• [EXERCISE DETAILS]: Reproduce, exactly and in full, the lines from the one with "Given: Click the" through the one with "The height and" in the data below; drop pictures.

::: DATASET RECORDS

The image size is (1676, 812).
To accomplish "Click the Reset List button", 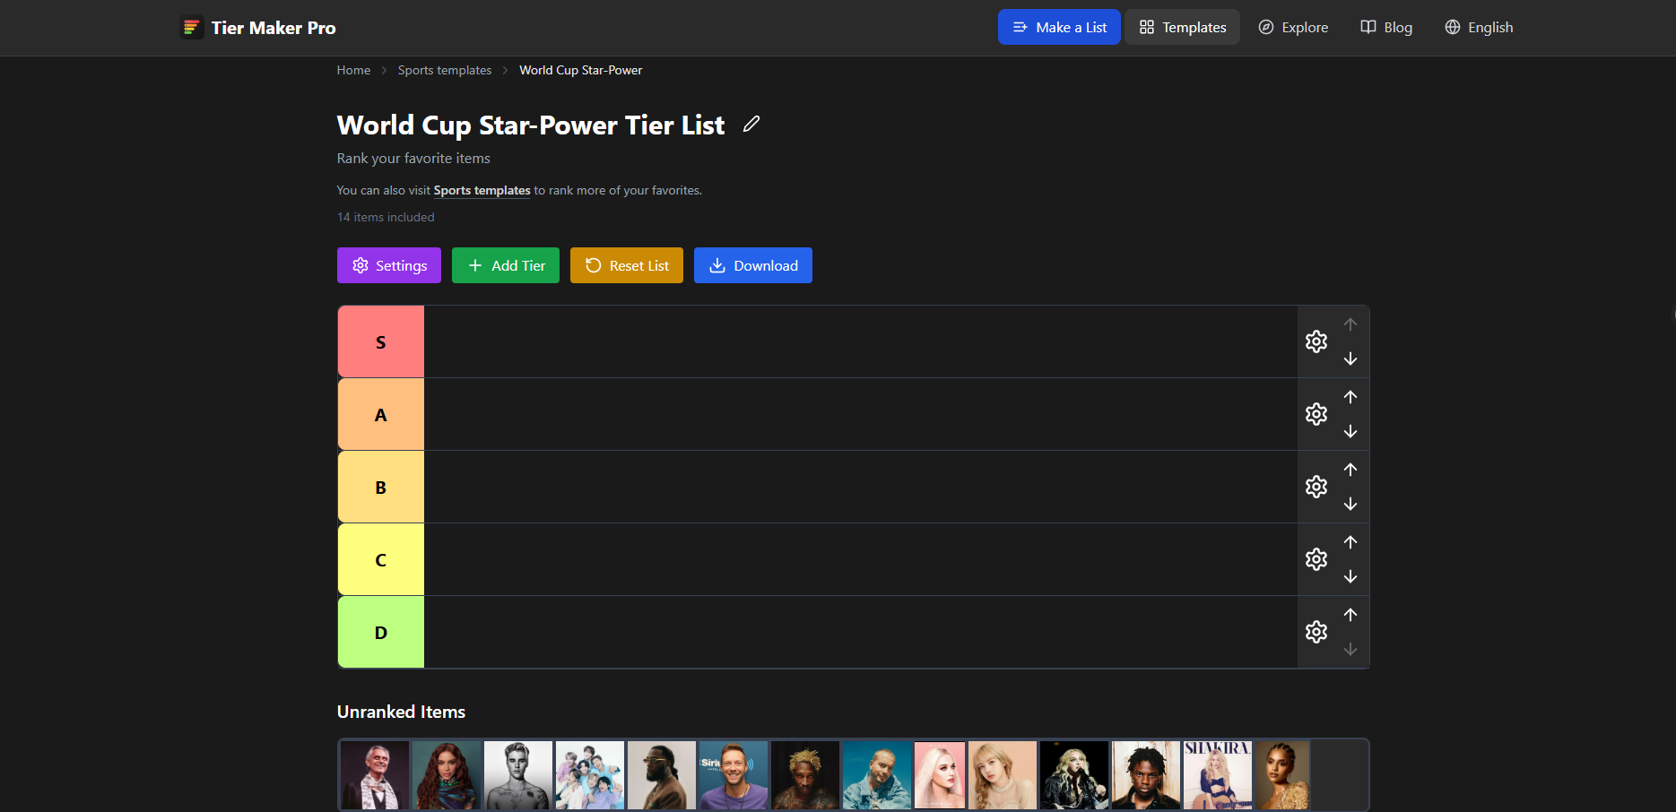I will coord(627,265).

::::::
::: DATASET RECORDS

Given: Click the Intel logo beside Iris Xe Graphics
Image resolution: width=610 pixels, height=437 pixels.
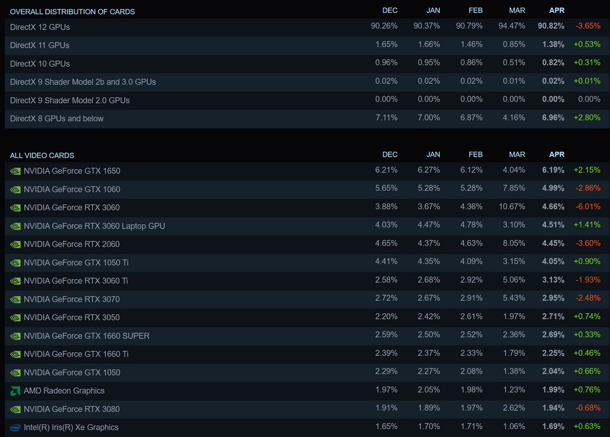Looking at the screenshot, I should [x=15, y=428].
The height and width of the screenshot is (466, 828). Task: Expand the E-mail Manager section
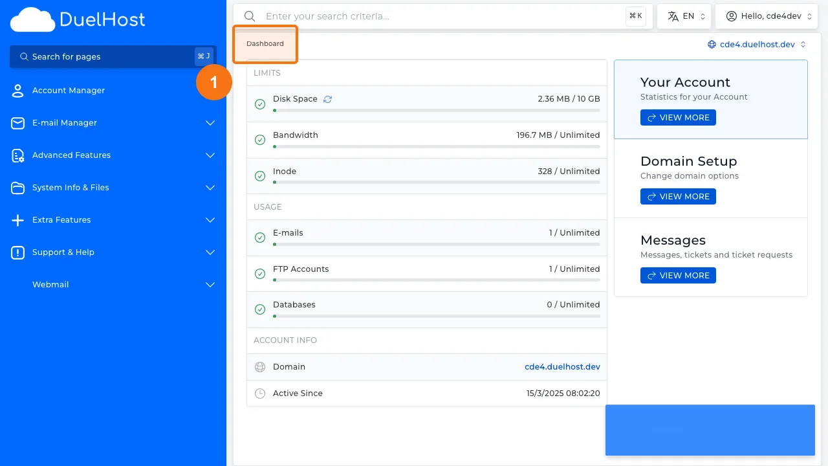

::::::

• [ANSWER BOX]:
Given: Click the Intel logo beside Iris Xe Graphics
Image resolution: width=610 pixels, height=437 pixels.
Looking at the screenshot, I should [x=15, y=428].
The height and width of the screenshot is (466, 828). Task: Expand the E-mail Manager section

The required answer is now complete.